When analyzed this way, the inverse leveraged ETFs seem more expensive lately - not just a one day fluke. And across a number of such products (e.g. SQQQ, SDOW).

Am I over simplifying by assuming the pricing should be the same with just the IV adjusted by the leverage factor?



(By the way, the IVs were calculated by using implied forwards for both products to account for borrow rates and dividends, and the Black76 formula. Then SPXU IV and %-OTM is divided by 3. Result shows IV of bid/ask/mid.)

 

[Sig]

One way to think about this is to try to buy a portfolio of 3X long and 3X short options that will exactly balance each other out, assuming the ETF did exactly what it was supposed to, namely moved 3X and -3X the daily percentage move of the underlying. Set up a spreadsheet with 5 days of random moves of the index, calculate the value of each ETF at the end of each day (remembering that it's 3X the daily percentage move!). Then calculate just the intrinsic value of the options you chose, as if they expired on that 5th day and were european options.

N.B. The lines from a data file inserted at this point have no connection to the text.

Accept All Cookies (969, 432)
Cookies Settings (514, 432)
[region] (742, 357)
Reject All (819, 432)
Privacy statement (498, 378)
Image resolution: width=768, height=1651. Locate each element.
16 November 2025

You'll find that while they mirrored each other the first day, from the second day on they are way out of whack with each other. Because after more than 1 day the 3X and -3X ETFs aren't going to mirror each other, so the options won't either. And because delta between the strike and each ETFs price are now so much different, options only amplify that issue.

The answer to your question is really in the fact that the ETFs mirror the daily percentage change but your math is assuming they just equal the SPX times 3 or -3 at the end of a period lasting more than one day. But if you do the little exercise I describe above it will be much more intuitively clear.

 

[guru]

Market makers need to price options based on supply and demand which is reflected in IV. So basically if someone figures out that options are too cheap then they may keep buying them while MMs will need to keep increasing their price (and vice-versa).
And they need to keep wide bid/ask spreads to not fall pray to various models that may price them differently and beat them. Along the line they all analyze data and improve their models over time.
So for example if you’re using a model that shows that those options should be cheaper then you should sell tons of them, but then you may also affect their price. Unless your model is so clearly wrong that MMs can hedge using the underlying or other/different instruments.

Though in this case I suspect the high IV may be due to compounding effect where a leveraged ETF may compound its gains or losses quicker than the underlying. If the underlying goes up by 10% from $100 to $110 in a day then 2x etf would go up by 20% from $100 to $120 (extreme example). But if this happens again the next day then the stock would end up again 10% higher at $121 while the ETF at $144. So the stock went up by 21% total while the ETF by 44% over 2 days (compounded daily), more than twice the stock’s move. They get even more out of sync when moving in both directions.

 

[traider]

Have not done the exercise but if you use take the binomial tree of the underlying vs the 3x leveraged, should be able to work out the payoffs and then you can price the option from there.

 

[TommyR]

one way to think about it is -3*log(1/x) = 3*(1-x). hence invesere leverage so i hope thats clear

 

[cttfs]

Thank you all for your comments.

I'm familiar with the effect some of you refer to (and very elegantly explained!) - where the levered/inverse products diverge over time.

But if that is reason to boost the IV of SPXU, what were "they" thinking back in 2018 when it was not more expensive? Did the market makers just not incorporate that into their thinking? I thought this effect has been well understood by the pros for some time.